On this day in cricket history – India legend Rahul Dravid played his last one-day international at Cardiff against England. During the fifth ODI during India tour of England 2011, Dravid made his last appearance in the coloured clothing for Men in Blue. He scored a brilliant half-century in his final ODI and scored 69 off 79 deliveries to help India post a big total of 304/6 in 50 overs. Virat Kohli scored a magnificent hundred in that match, while then-skipper MS Dhoni played a whirlwind knock of 50 off just 26 balls.

The 47-year-old Dravid remains one of the most decorated cricketers and a legendary figure in the history of Indian cricket. He made his international debut in 1996 and was widely seen as a batsman more suited to the longer form but the gritty right-hander adapted to the challenges of one-day cricket and made a name for himself in the limited-overs format as well. Dravid amassed over 10000+ runs in both Test and ODI formats while donning the Indian jersey. In his 16-year long international career, the Indore-born batsman scripted several memorable wins for the country.

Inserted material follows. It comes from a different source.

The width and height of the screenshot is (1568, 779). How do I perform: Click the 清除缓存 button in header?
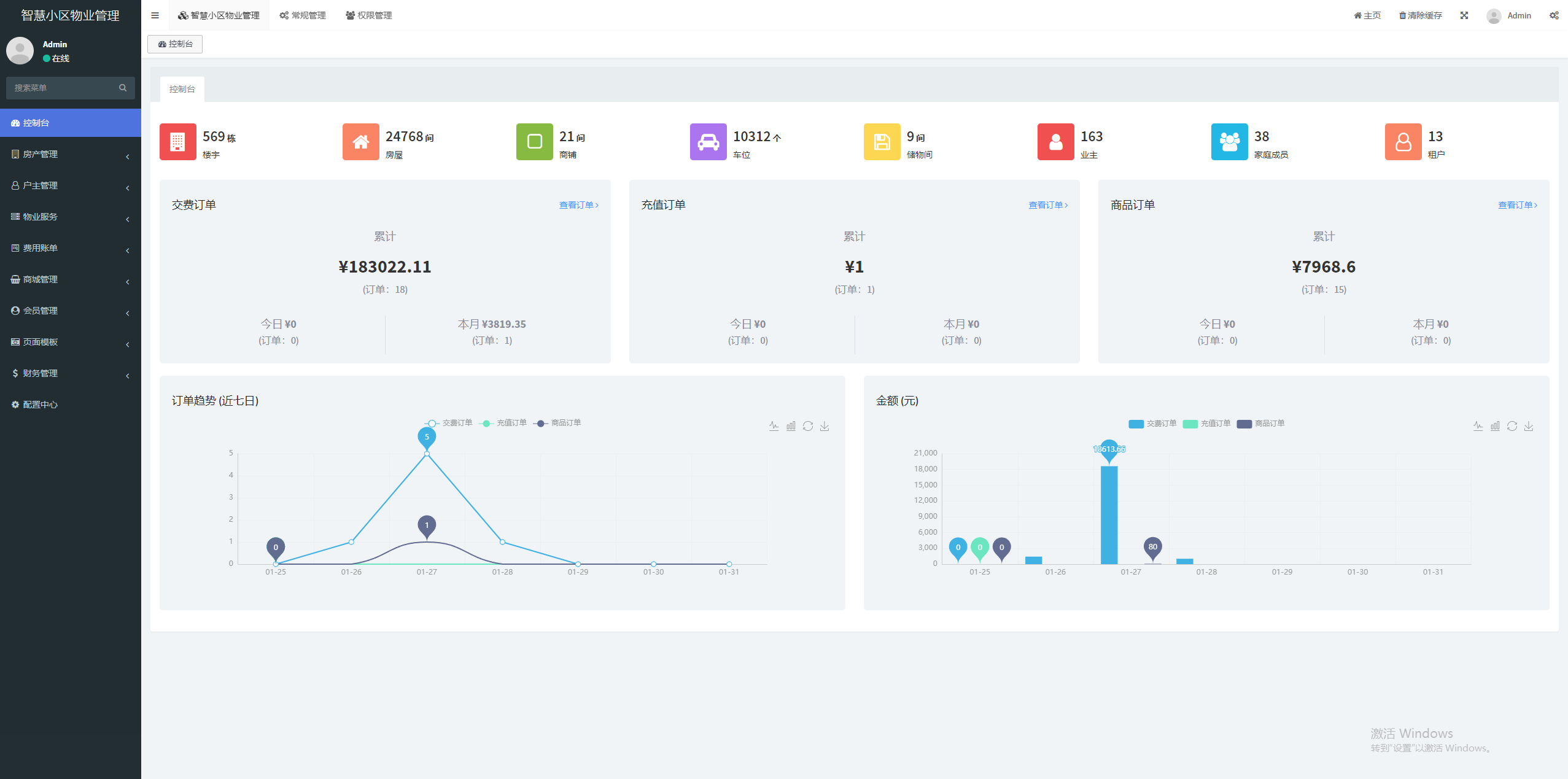tap(1420, 15)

Proving his critics wrong and answering them with his wielding willow was Dravid’s style of making a statement. Despite all sorts of criticism he received during his glorious career, Dravid finished as seventh highest run-getter in ODIs, with 10,889 runs in 344 matches, averaging just under 40. It included 12 hundreds and 83 half-centuries.

Dravid hasn’t been a regular in the Indian ODI side since late 2007 – a couple of months after he reached his career-high ICC ranking of No. 5. However, he made a brief comeback during the 2009 Champions Trophy in South Africa but couldn’t hold on to his position in the playing XI.

“At the end of this one-day series, I would like to announce my retirement from one-day and Twenty20 cricket and concentrate only on Test cricket. I am committed, as always to give my best to India in this one-day series and obviously the Test series that follows”, Dravid had said after India’s tour match against Northamptonshire.

“In the short term I am committed because now I have been picked for the series, but in the long term I think it is best for me and Indian cricket that I focus on Test cricket.”

Widely hailed as the ‘best team man’, Dravid had always picked up the toughest jobs just to fit into the scheme of things for the team. In 2003 World Cup, where in order to accommodate an extra batsman in the side, Dravid took over the wicketkeeping duties. One of the lows of his career was the 2007 World Cup, when under his leadership, India crashed out from the group stages.